Assim que botei a cabeça pra fora do corpo da minha mãe, senti medo.
Barulho ensurdecedor, luz violenta, frio de matar. Queria voltar pra aguinha morna, pras paredes cor de rosa que me abrigavam, não consegui. Caí num abismo sem fim, mãos estúpidas me agarraram, arranharam minha pele. Comecei a gritar, a espernear, só me acalmei quando minha mãe encostou seu corpo morno no meu, quando ouvi sua voz.
Acho que por causa disto tenho medo até hoje.
Comecei a ter medo do escuro, depois melhorou.
Comecei a ter medo de monstros que vinham me visitar enquanto eu dormia. Minha me acalmava, dizendo que eram só pesadelos.
Comecei a ter medo de um bicho que morava debaixo de minha cama, meu pai se agachava e dizia pra eu ficar sossega, não tinha nada ali, podia dormir em paz, ele ficaria de guarda.
Comecei a ter medo da professora, não queria ir pra escola. Minha mãe ficava comigo, dizia que escola era um lugar muito bom, que eu teria amiguinhos pra brincar.

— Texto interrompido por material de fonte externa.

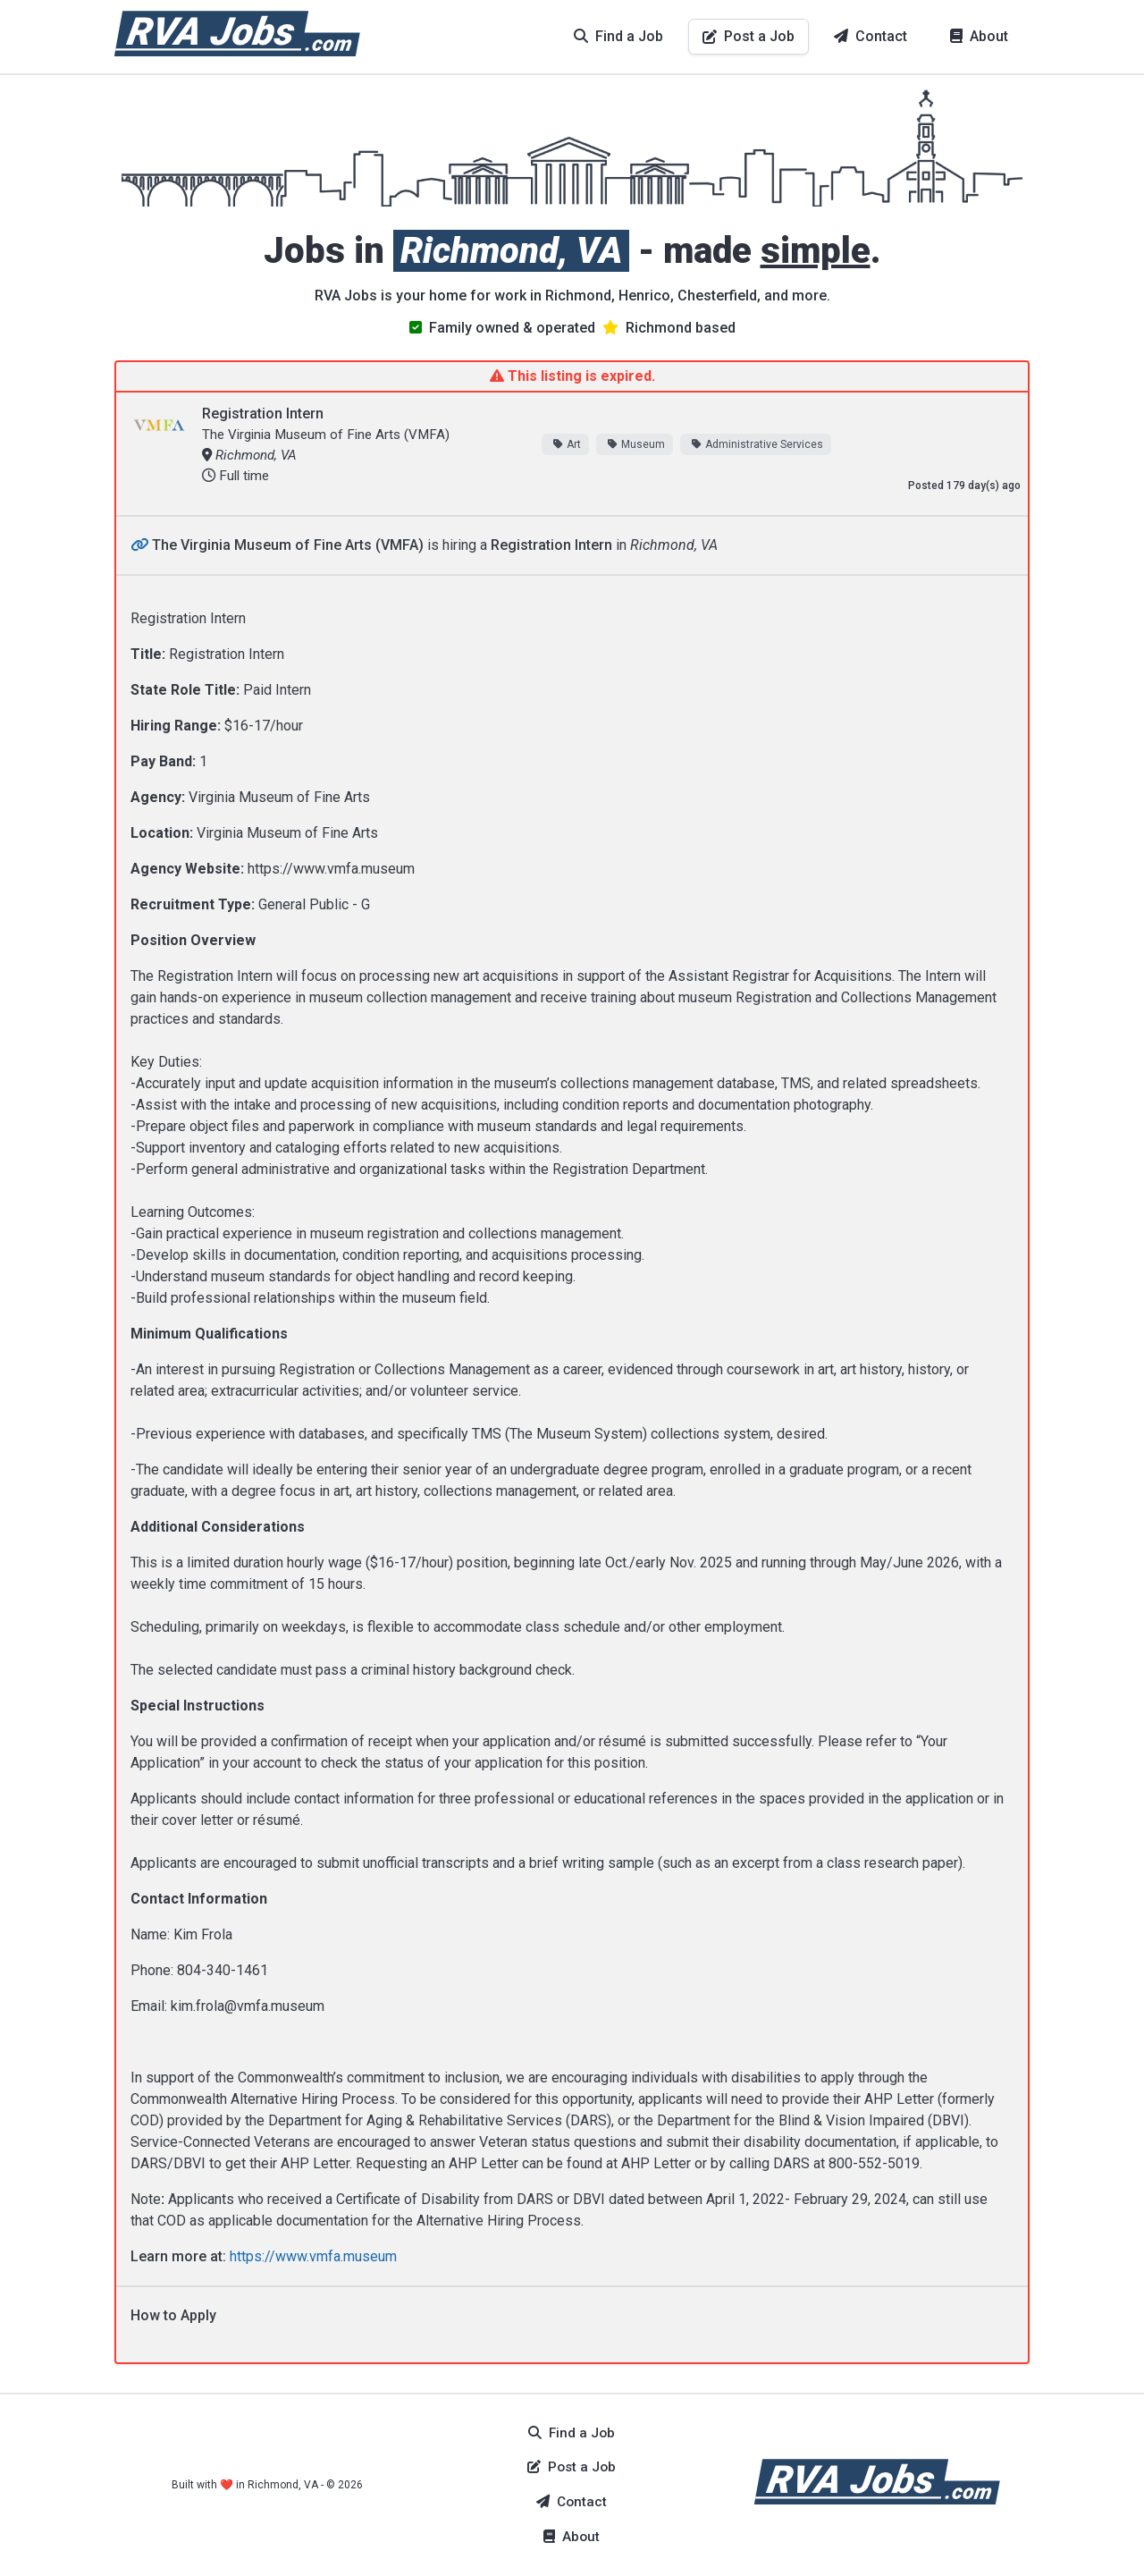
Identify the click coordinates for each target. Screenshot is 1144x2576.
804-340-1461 (222, 1970)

Comecei a ter medo que minha mãe parasse de gostar de mim.
Comecei a ter medo que meu pai brigasse comigo.
Comecei a ter medo que minha mãe morresse.
Comecei a ter medo que meu pai morresse.
Queria morrer para parar de sentir medo, mas fiquei com medo da morte.

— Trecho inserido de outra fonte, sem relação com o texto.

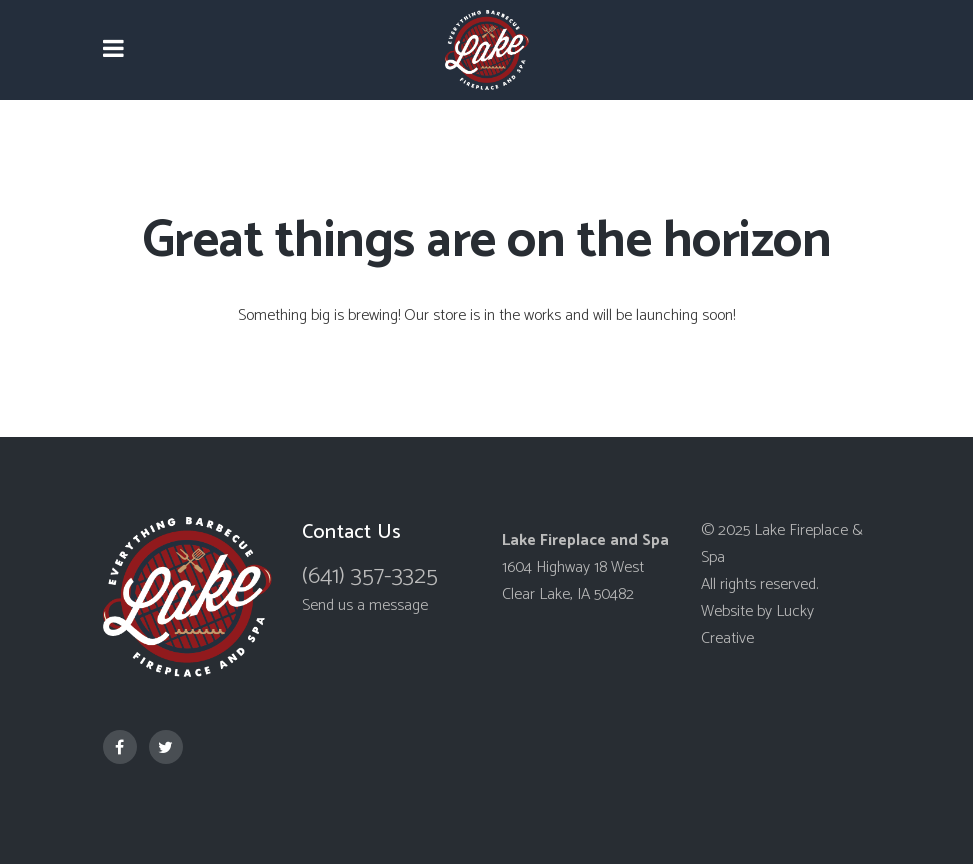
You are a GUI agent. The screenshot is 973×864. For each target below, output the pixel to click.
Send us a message (365, 605)
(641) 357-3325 (370, 576)
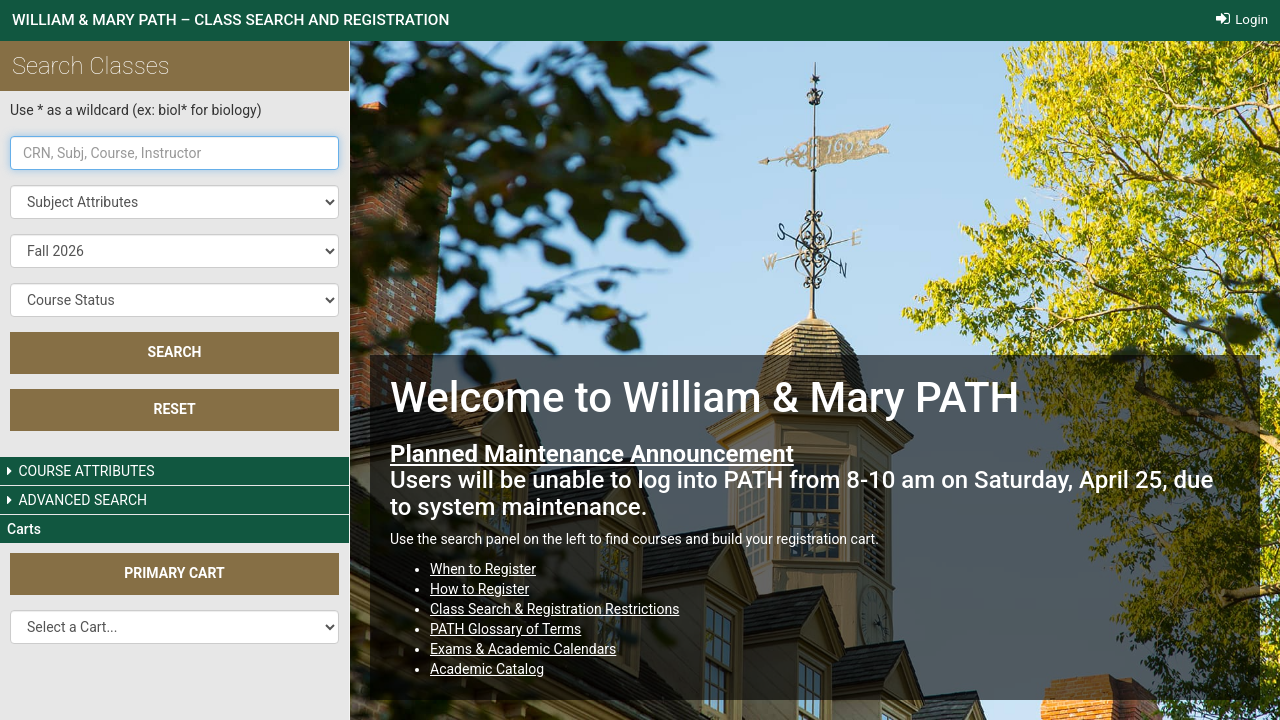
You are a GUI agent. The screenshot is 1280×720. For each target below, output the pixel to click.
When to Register (483, 569)
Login (1242, 19)
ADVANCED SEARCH (77, 500)
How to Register (479, 589)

Hoje tenho medo da violência, das palavras feias, do ódio que sai pela boca e pelos olhos das pessoas, tenho medo da polícia, dos assaltantes, dos políticos, dos fanáticos, de tiros, dos torcedores de futebol, da inflação, do desemprego, das doenças, do desamparo…
Tenho medo do meu medo, então dobro meu medo, dobro mais uma vez e de novo e de novo até formar um pacote pequeno, que guardo bem guardado, e saio pra vida que me chama, pois só ela consegue enfrentar o medo.